See? She’s making positive changes.
The meth would have to battle its way through the months of plaque she's built up first, so her teeth might be the one part of her that's safe for the time being.

Onto more pressing matters: Chantal continues to astound with her compulsion to tell stories like a 14yo boy trying to show off to his friends.

"I snorted three lines of weed, then we did sex (both ways) for eighteen hours, and I downed three bottles of vodka and my heart stopped but I got up like it was nothing and knocked out my stepdad. Anyway, this all happened at my cousin's place; he goes to a different school you wouldn't know him."


As always, I'm sure there are nuggets of truth littered in there, but I fear it might be too optimistic to hope for a full-blown meth-to-the-death saga. She's definitely taking something to get that jaw going, though.
 
Regardless of how many actual grains of truth there are, she absolutely found the perfect dumbass story arc to gain back her subscribers. If she keeps up with this particular level of depravity she's willing to spin, no doubt that coveted YT plaque will be in sight soon enough. At this point I don't care if she earns a bit more coin to crash and burn even further so long as we can continue viewing such entertainment, and other deathfats attempt to dethrone the Queen of Manatees.
 
✨Meth Stream Recap✨
She says King Tut and her did hard drugs just two nights out of all the ones she spent there.
She "just wanted to try it once" but she's "never doing it again"
She thinks she almost died of overdose, googled the symptoms and had all of them. She did a mixture of 3 drugs. She threw up for 2 days, was sweating a lot, made her pee smell and thought she was dying. Her throat is swollen and didn't eat for 3 days. Says she's still recovering from that, and might go to the ER if necessary.
He cried because he let her take that. Also he is not a drug addict you guyssss.
Her chat said they were right to worry about her and she says she "just learns the hard way"
Time line:
Night 1: Coke
Night 2: Coke + Molly (she asked him to buy it) + Meth (left over pipe that was at his house)
Night 3: Edibles
All that plus Ozempic + Blood Thinners + Effects of not taking antidepressants

ETA: Deleted the stream
Karate Joe must be so smug right now
 
This is all Frank’s fault.
Yes, but Peetz played a role in this as well. Frank smelled so good. His scent lingered in her car and in her mind. She said something like, "It's been a while since I smelled a man..." And then clarified that Peetz doesn't really count. (lol, ouch)

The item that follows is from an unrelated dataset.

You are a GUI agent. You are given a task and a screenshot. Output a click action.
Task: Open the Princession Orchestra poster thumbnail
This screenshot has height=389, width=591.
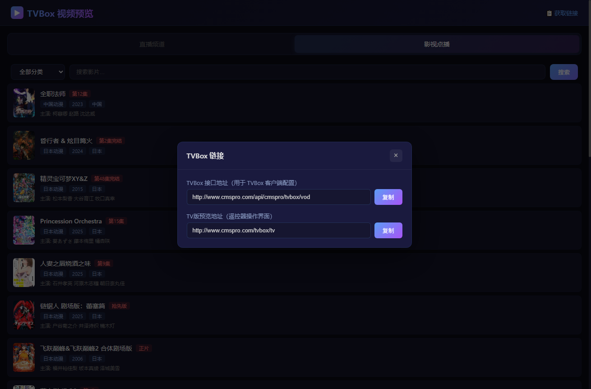(x=24, y=230)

If Peetz kept up his basic hygiene, she wouldn't have been so genuinely stunned to smell a man: a man who showers, wears scented products and actually produces testosterone.

But Peetz "showers when he can", lets his dirty hair shine with excess sebum, probably disregards most scented products with a monotone "meh" while smelling vaguely of microwaved nutritionally devoid Lean Cuisine/KitKat/muffin sweat and TimBit kitty litter. He lost all masculinity by regularly jerking to pony cartoons in a Ramona outfit while chanting superhero names and becoming completely subservient to an unattractive monster that has far worse odors. He probably smells like he has erectile disfunction.

One sniff of a real man and her "Sexual Goddess" was awakened. I personally would like to thank Peetz for stinking and Frank for loading up on cologne that fateful night. It put her on track for major slutcapades which quickly escalated to meth.
 
She needs attention and validation nonstop. My guess is she went to the drug house last night. When you’re feeling like shit as Chantal stated in her now erased live, you tend to feel down and want friends..

chantal has no friends. She has dipshit loser Internet Fags... she would of went live to talk to her adoring shitbag enablers..

she didn’t. Instead, she got it from somewhere else... the druggie, HIV, hepatitis walking titty beater.

you can’t convince me this fat ass sat at home last night again watching another movie with pee while recouperaring! No way!!!!!!
 
If you would have told me a year ago there would be a hard-drugs-and-wild-sex saga I would have called bullshit. And called you gross for making me think of Chantal having sex. This is like some weird mid-life crisis. Or at her weight with her medical conditions a my-life-is-almost-over crisis.